■ WHAT YOU SHOULD DO
From the material below, return exactly the lines starting at the one that holds "Open the Destinations menu" and ending at the one that holds "Click the link". Pictures stay out of the answer.

■ DATA SUPPLIED

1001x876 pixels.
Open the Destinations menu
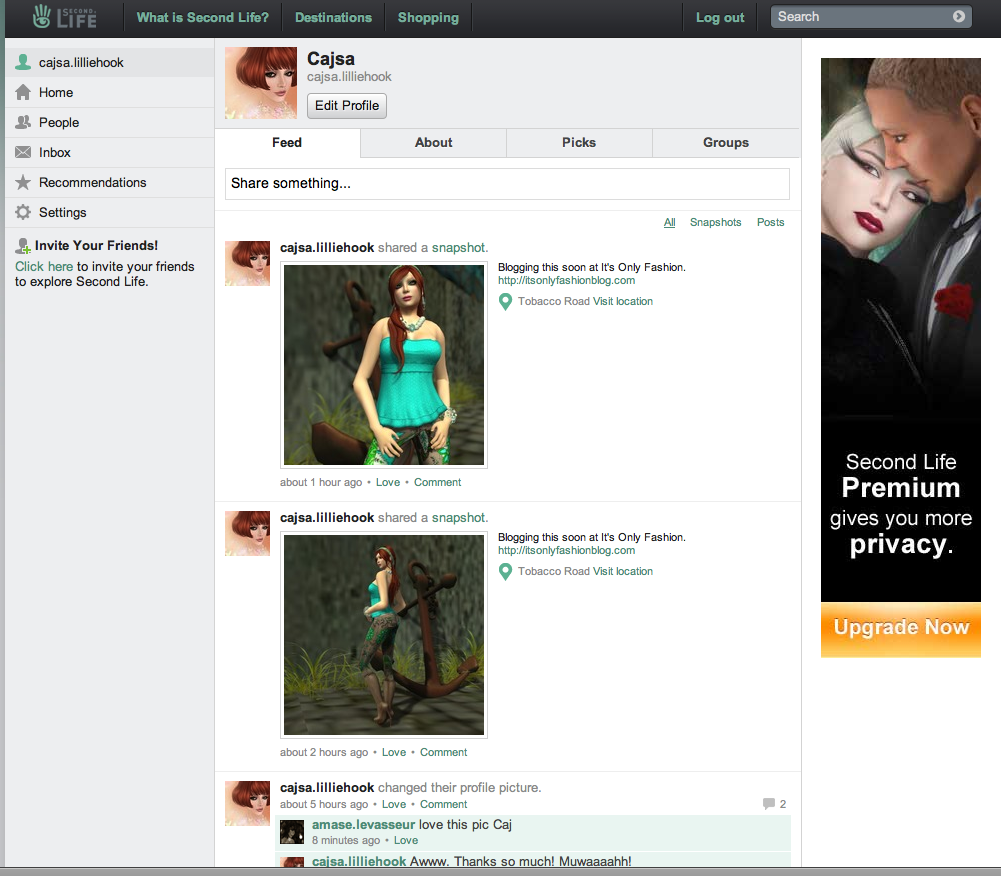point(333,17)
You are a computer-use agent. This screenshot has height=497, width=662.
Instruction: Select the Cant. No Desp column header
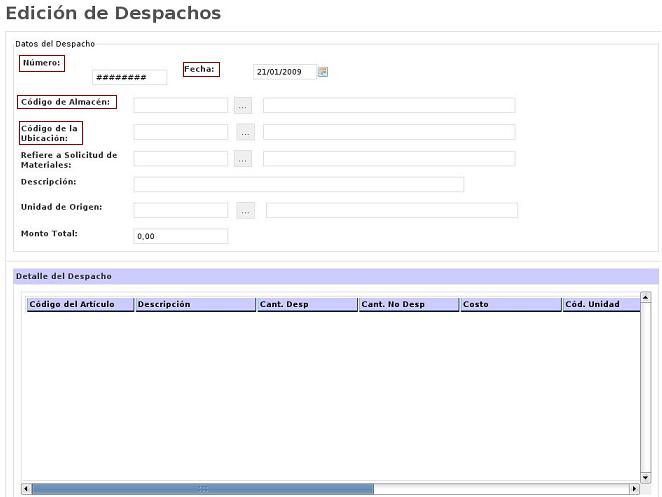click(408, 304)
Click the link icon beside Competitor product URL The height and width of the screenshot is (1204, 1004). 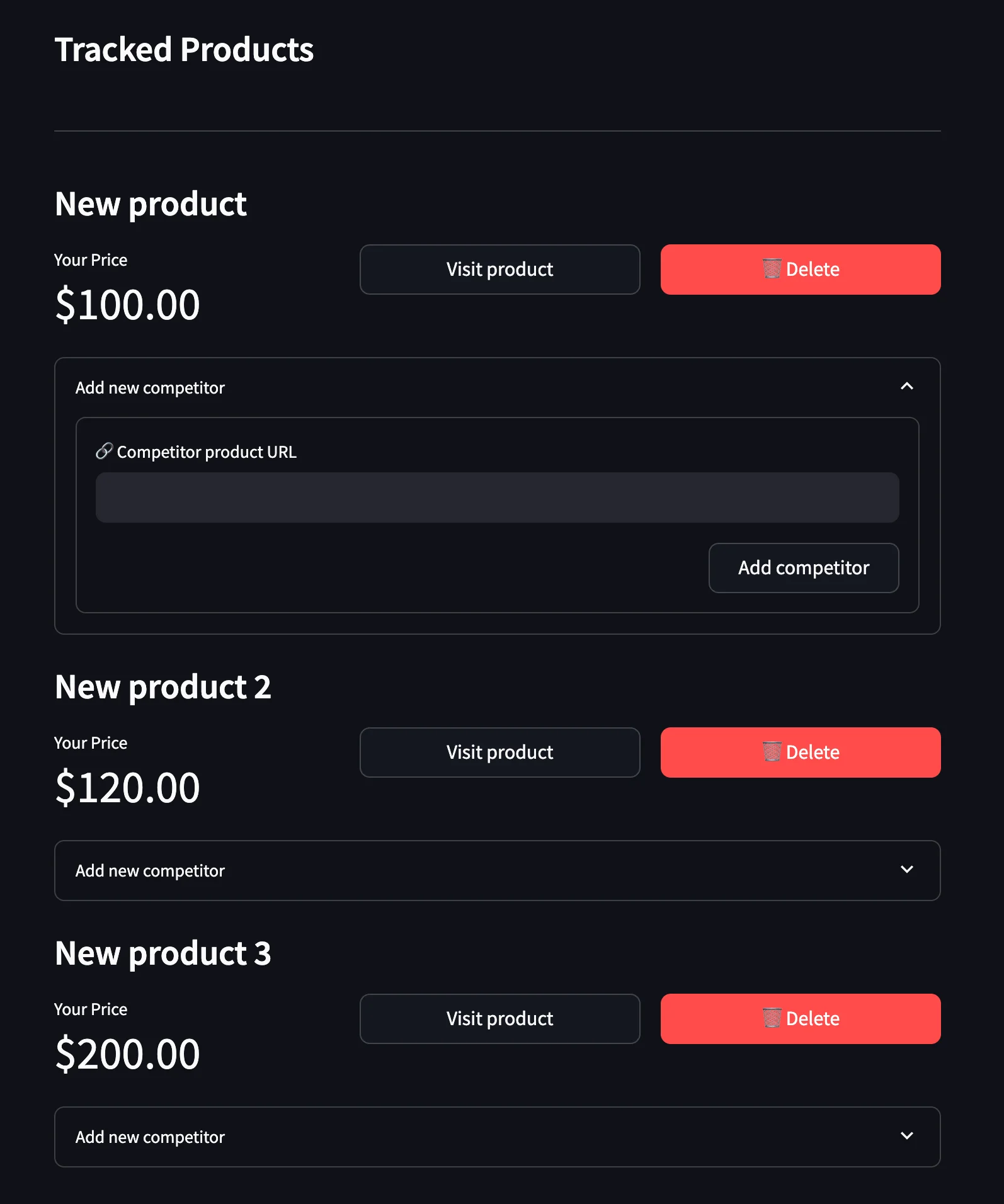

* * *

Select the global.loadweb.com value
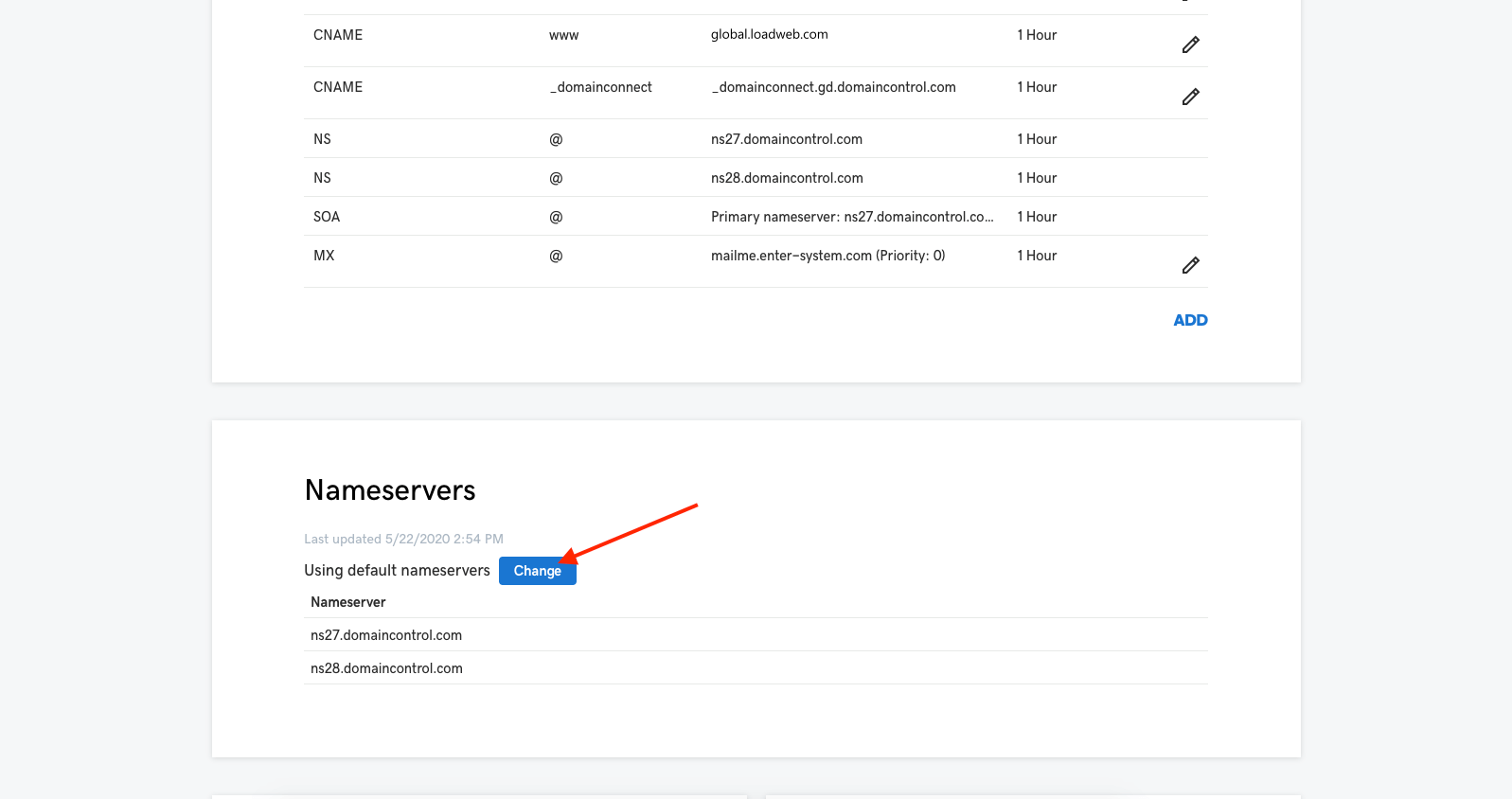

...

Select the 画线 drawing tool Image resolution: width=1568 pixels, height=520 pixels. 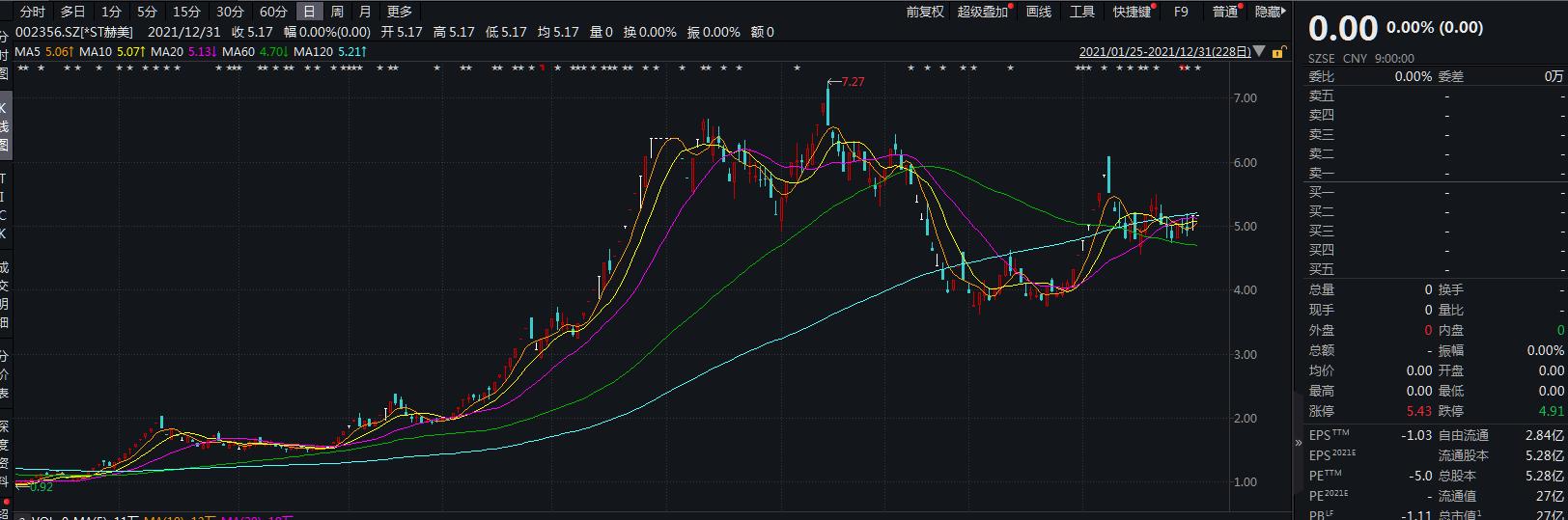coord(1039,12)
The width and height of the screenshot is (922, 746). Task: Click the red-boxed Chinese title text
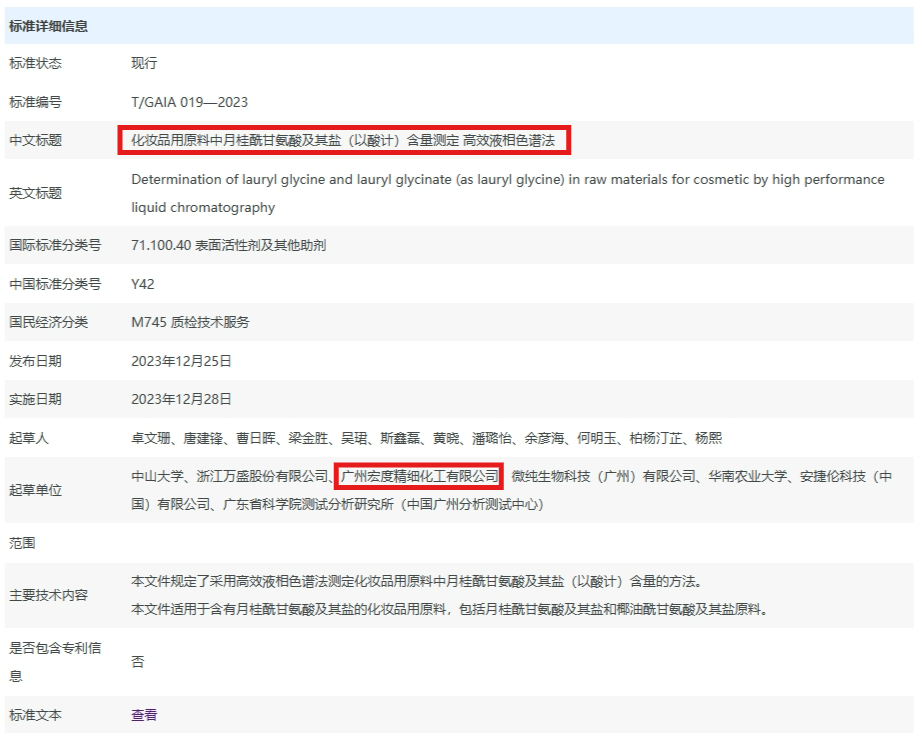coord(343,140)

■ SOLUTION TO THIS PROBLEM
Open the Destinations menu
point(333,17)
You are a computer-use agent. This screenshot has height=497, width=662.
Instruction: Select the Cant. No Desp column header
click(408, 304)
Click the link icon beside Competitor product URL The height and width of the screenshot is (1204, 1004). 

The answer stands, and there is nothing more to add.